*EXTRACTED MATERIAL:*
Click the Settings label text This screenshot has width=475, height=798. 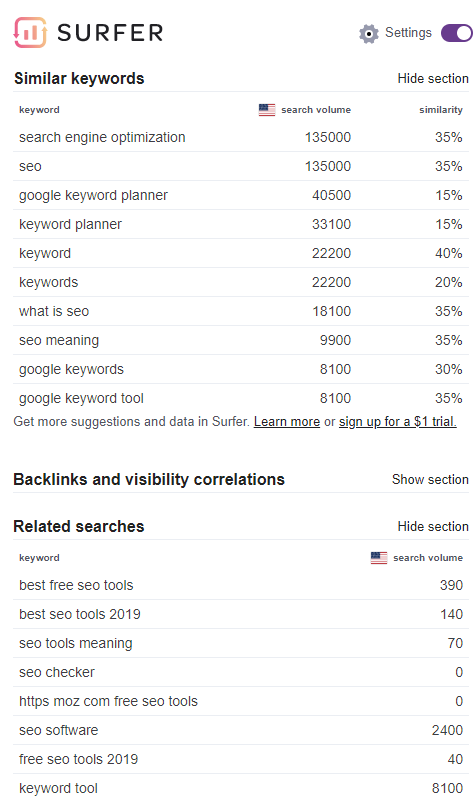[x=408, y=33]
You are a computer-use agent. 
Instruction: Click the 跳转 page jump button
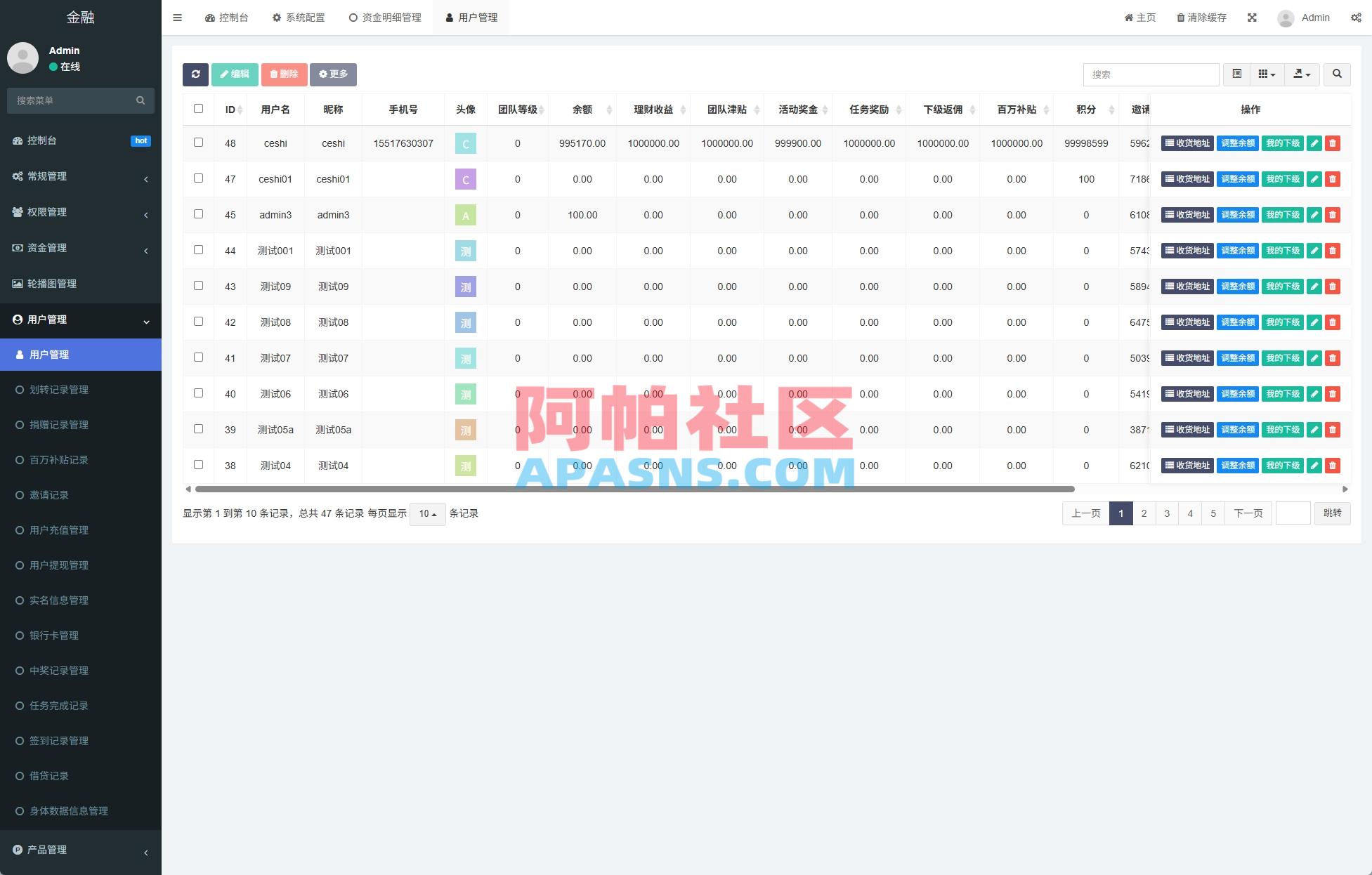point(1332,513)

--

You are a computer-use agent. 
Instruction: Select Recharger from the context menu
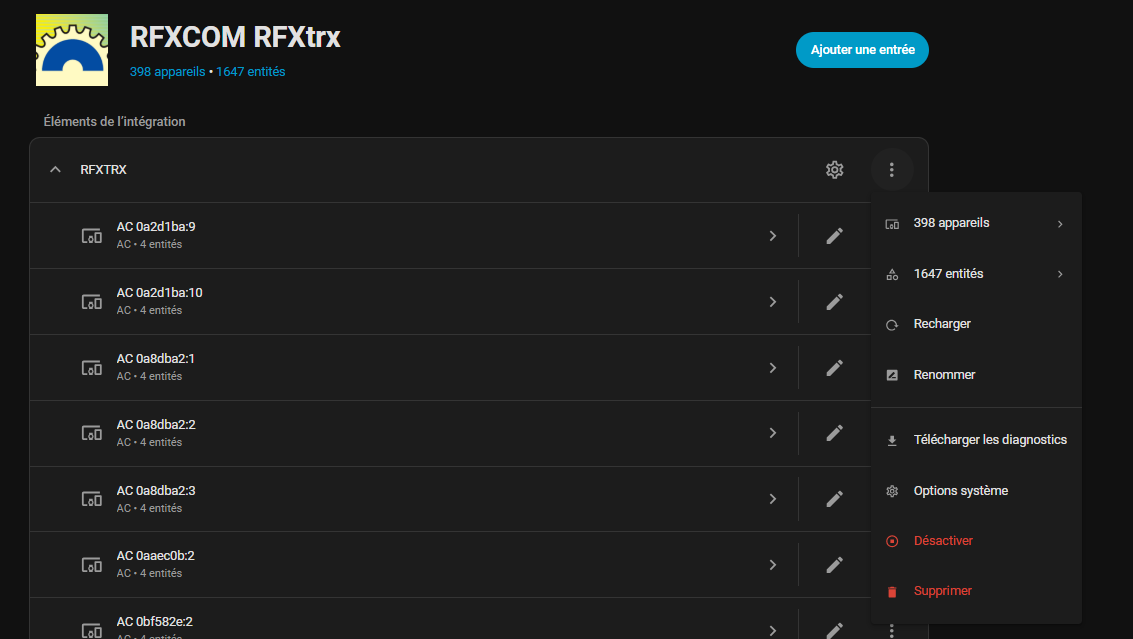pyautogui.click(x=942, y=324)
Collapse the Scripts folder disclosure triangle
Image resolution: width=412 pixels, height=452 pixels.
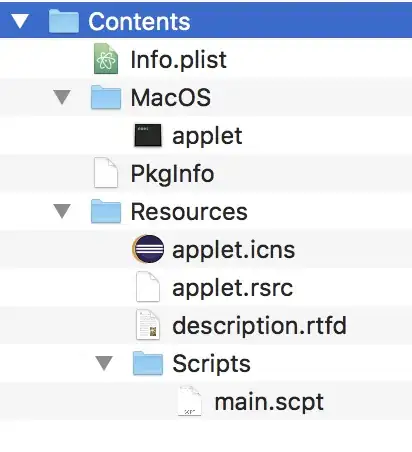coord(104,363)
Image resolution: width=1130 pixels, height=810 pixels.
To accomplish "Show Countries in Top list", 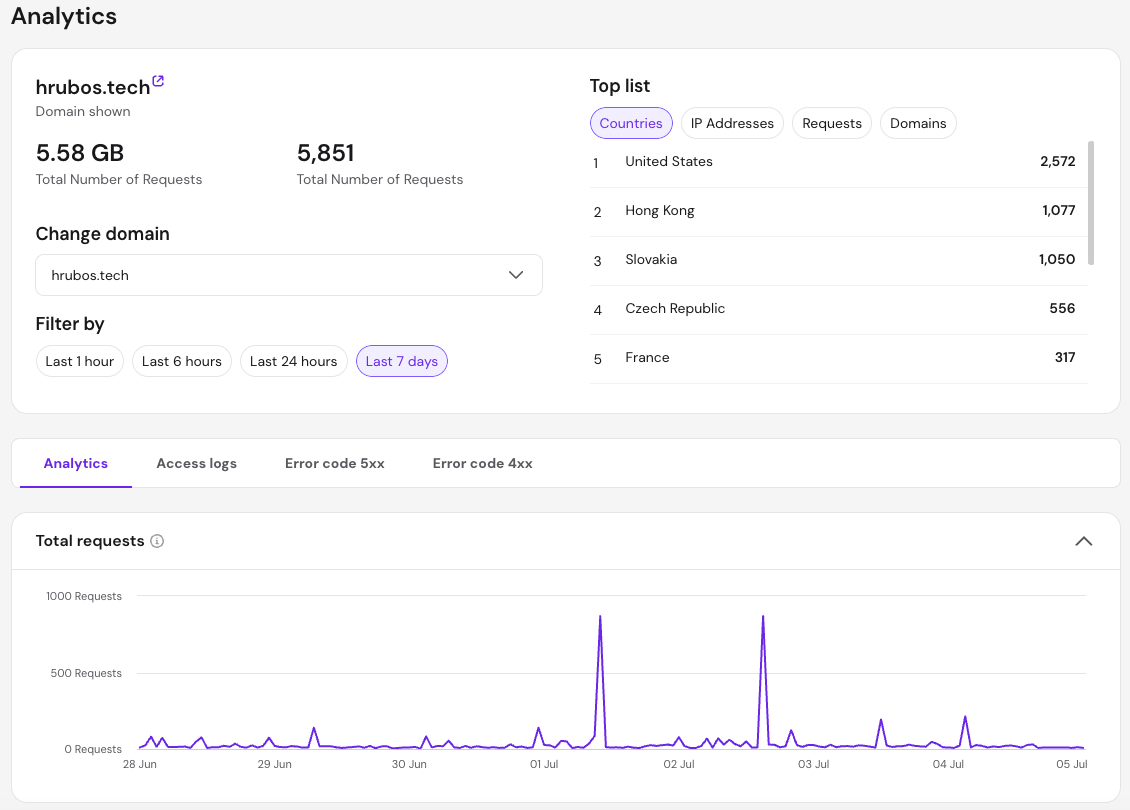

*EXERCISE INSTRUCTIONS:*
Put the lines above, from the one containing "Image resolution: width=1130" through the one containing "Countries in Top", into a Markdown table with the columns Row and Line, one numbered row per line. Skip blank lines and leave the pictures out.

*EXERCISE RESPONSE:*
| Row | Line |
|---|---|
| 1 | Image resolution: width=1130 pixels, height=810 pixels. |
| 2 | To accomplish "Show Countries in Top list",  |